Feedback
News

Despite Being Blind, Latina Chef Opens Dream Restaurant In Chicago

Though Blind, Chicago Chef Laura Martinez Opens Own Restaurant 2:03

CHICAGO, ILLINOIS -- Opening a new restaurant is a challenging and risky venture in and of itself. But for Chicago-based Chef Laura Martinez, who is blind, it just needed to be done.

She spent the last two years fine-tuning the details of La Diosa, a Mexican and French infused mix that cherishes her heritage while honoring her mentor, the late Chicago chef and restaurateur Charlie Trotter.

Her culinary interest started with a fascination with knives at a very young age, she tells Telemundo.

“At first I wanted to be a surgeon but then decided to pursue cooking,” says Martinez.

And so she did, regardless of her disability and the constant discouragement from friends and family.

In 2010 she graduated from Le Cordon Blue College of Culinary Arts in Chicago, and before long she found herself working for the world-renowned Trotter. But after he closed his restaurant two years ago, her career and culinary vision hit a roadblock.

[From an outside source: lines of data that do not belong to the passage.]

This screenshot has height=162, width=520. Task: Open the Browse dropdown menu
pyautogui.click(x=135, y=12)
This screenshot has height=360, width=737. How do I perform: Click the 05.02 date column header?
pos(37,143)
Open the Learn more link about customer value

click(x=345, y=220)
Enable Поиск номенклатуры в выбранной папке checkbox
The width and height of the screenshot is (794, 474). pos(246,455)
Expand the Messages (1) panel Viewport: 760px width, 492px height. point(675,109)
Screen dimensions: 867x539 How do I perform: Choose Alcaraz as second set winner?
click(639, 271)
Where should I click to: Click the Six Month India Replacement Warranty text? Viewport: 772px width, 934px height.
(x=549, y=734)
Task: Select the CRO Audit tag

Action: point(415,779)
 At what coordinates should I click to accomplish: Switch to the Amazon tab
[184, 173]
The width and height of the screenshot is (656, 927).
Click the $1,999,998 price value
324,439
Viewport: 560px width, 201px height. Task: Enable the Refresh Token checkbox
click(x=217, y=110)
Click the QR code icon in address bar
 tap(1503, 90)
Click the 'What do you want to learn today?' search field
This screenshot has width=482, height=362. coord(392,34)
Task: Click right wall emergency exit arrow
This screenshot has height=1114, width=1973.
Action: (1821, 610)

“It was very hard to find employment after that, so I said to myself, I have to have a backup and what better way than opening my own restaurant,” says Martinez.

The 30-year-old Mexican native lost her sight to eye cancer when she was just a toddler, but her culinary vision has always been bright and clear; her imagination running wild with a mix of condiments and flavor that she couldn’t wait to transform into unique creations.

“I can’t see in colors but my imagination is very much alive,” Martinez says.

On opening day Friday, she touches and examines her food with great care and delicacy. Although timid and soft- spoken she wasn’t shy to tell her husband to “put the bacon back in the oven” because it wasn’t crunchy enough.

Her mom and husband, now turned firm believers in her ability to do this, are alongside to help execute her vision and provide moral support. And although blindness is the least of her concerns, she says with the new restaurant she feels the obligation to prove that success is well within reach of anyone who wants it.